From the entries below, please output exactly the lines starting at the one containing "Task: Stop the manual scan" and ending at the one containing "This screenshot has height=1568, width=784.", both included.

Collected data entries
◇ ◇ ◇ ◇ ◇ ◇ ◇

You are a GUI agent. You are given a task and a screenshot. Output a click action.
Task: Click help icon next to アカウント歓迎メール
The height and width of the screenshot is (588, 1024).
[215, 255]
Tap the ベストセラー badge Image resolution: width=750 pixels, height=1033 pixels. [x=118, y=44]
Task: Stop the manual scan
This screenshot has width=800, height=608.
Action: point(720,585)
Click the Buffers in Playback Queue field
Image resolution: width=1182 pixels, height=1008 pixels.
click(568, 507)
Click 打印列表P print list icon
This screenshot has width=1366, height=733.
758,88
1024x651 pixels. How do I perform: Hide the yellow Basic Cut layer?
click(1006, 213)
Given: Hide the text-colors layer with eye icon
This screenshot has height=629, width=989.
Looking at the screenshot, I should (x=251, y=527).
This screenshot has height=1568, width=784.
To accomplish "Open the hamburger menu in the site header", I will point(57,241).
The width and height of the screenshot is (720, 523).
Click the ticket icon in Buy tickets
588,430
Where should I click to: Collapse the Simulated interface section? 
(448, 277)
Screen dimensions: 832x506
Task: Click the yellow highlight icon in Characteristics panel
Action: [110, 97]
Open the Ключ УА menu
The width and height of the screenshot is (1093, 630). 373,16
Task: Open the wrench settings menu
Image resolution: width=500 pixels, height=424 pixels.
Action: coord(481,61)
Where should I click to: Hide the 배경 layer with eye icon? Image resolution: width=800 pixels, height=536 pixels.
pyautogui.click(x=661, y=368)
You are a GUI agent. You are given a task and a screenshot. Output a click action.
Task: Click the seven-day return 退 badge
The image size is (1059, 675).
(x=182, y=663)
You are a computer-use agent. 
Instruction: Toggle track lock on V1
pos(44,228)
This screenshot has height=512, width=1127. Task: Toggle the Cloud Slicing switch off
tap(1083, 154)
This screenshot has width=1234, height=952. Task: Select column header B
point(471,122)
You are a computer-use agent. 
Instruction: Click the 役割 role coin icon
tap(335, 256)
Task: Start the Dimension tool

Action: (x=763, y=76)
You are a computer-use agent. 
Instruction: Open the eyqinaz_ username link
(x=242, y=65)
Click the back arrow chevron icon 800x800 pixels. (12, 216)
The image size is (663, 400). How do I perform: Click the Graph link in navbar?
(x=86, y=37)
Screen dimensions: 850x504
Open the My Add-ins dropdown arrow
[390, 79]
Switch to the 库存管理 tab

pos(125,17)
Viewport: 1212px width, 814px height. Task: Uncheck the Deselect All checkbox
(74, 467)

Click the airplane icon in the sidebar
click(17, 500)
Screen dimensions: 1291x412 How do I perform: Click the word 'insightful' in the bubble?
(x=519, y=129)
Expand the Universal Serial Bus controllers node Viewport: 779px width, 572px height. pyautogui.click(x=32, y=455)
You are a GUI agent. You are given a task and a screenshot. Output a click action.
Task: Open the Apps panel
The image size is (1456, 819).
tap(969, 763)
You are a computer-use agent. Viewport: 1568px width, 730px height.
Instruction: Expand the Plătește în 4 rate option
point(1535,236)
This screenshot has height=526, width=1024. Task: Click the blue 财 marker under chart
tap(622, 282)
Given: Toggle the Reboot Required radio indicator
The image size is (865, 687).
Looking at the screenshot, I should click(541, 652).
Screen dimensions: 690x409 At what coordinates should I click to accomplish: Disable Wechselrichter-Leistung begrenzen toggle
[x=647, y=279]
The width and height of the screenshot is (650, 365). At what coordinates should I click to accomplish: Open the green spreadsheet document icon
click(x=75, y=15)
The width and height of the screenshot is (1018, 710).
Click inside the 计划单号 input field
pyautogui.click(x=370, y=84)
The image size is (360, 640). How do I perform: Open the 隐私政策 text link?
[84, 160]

◇ ◇ ◇ ◇ ◇ ◇ ◇

# ANSWER TO THIS PROBLEM
Task: Stop the manual scan
This screenshot has width=800, height=608.
Action: point(720,585)
Click the Buffers in Playback Queue field
Image resolution: width=1182 pixels, height=1008 pixels.
click(568, 507)
Click 打印列表P print list icon
This screenshot has width=1366, height=733.
758,88
1024x651 pixels. How do I perform: Hide the yellow Basic Cut layer?
click(1006, 213)
Given: Hide the text-colors layer with eye icon
This screenshot has height=629, width=989.
Looking at the screenshot, I should (x=251, y=527).
This screenshot has height=1568, width=784.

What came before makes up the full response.